Above Twisleton Scars
A stroll behind St. Leonards' Church at Chapel-le-Dale leads to Britain's most spectacular limestone pavement.
Twisleton Scars on the west side of Chapel-le-Dale, where different strengths in the beds of Great Scar Limestone have resulted in a series of steps in the landscape.
Behind the church are windows into the normally subterranean Chapel Beck. This is Jingle Pot - one example, and so called because of the noises pebbles make when thrown into the depths.
Nearby is the famous Weathercote Cave - where Chapel Beck plunges to basement level out of one flooded cave - and into another. The magnificent waterfall emerges behind the great wedged boulder of Mohammed's Coffin.

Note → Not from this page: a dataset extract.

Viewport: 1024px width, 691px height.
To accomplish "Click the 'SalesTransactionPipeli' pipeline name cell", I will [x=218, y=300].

As we walk up the lane past the church, we encounter the eerie statue, created by Charles L'Anson.
Gritstone boulder - one of hundreds of erratics resting on the limestone pavements, left behind by the ice retreat 11,000 years ago.
Towards the north end, away from the North Craven Fault, the clints are larger - being more broken towards the fault line.

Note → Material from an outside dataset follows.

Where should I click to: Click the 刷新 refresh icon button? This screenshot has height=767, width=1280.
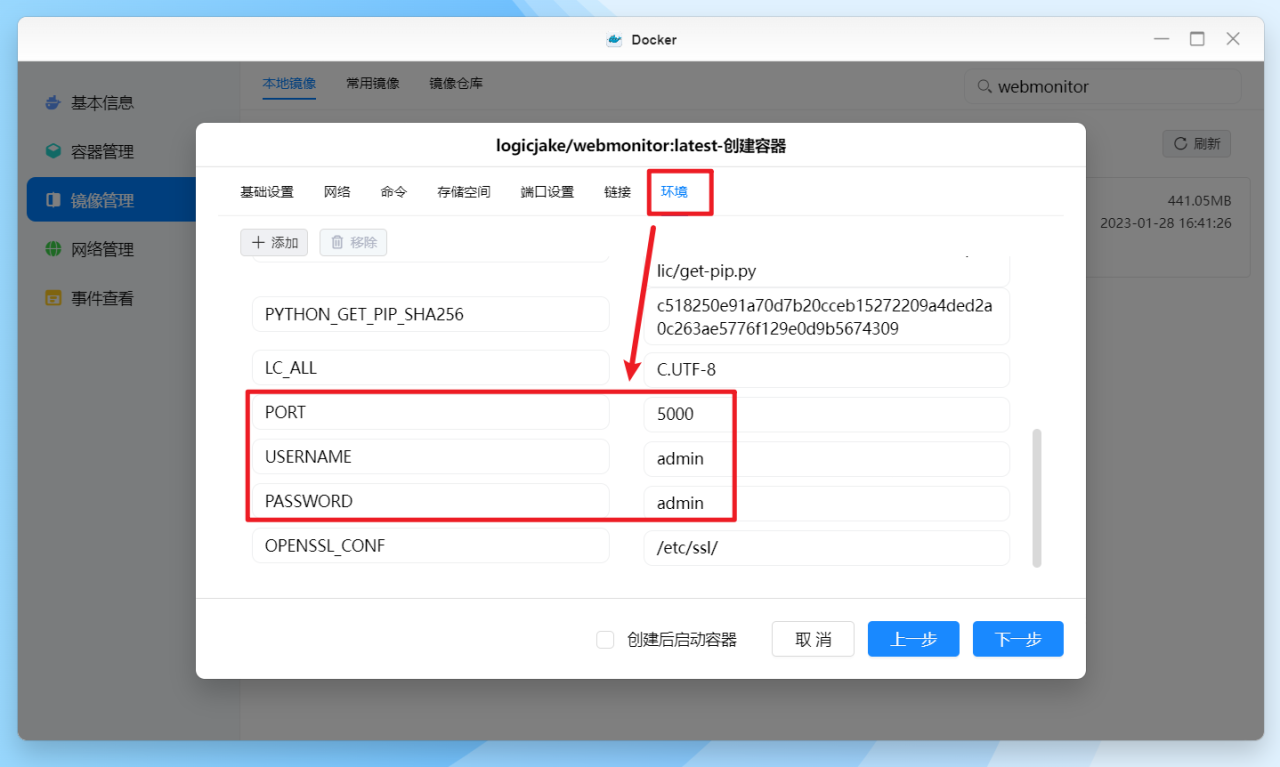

Looking across Chapel-le-Dale at the old quarry exposing the basement rocks beneath the Great Scar Limestone.
Ingleborough sits on a massive plinth of Great Scar Limestone - laid down in a tropical sea 340 million years ago. What a view this is - the best of the mountain in my opinion.
Boulder clay deposited by the glacier - smothers the pavements to the extreme north of the plateau.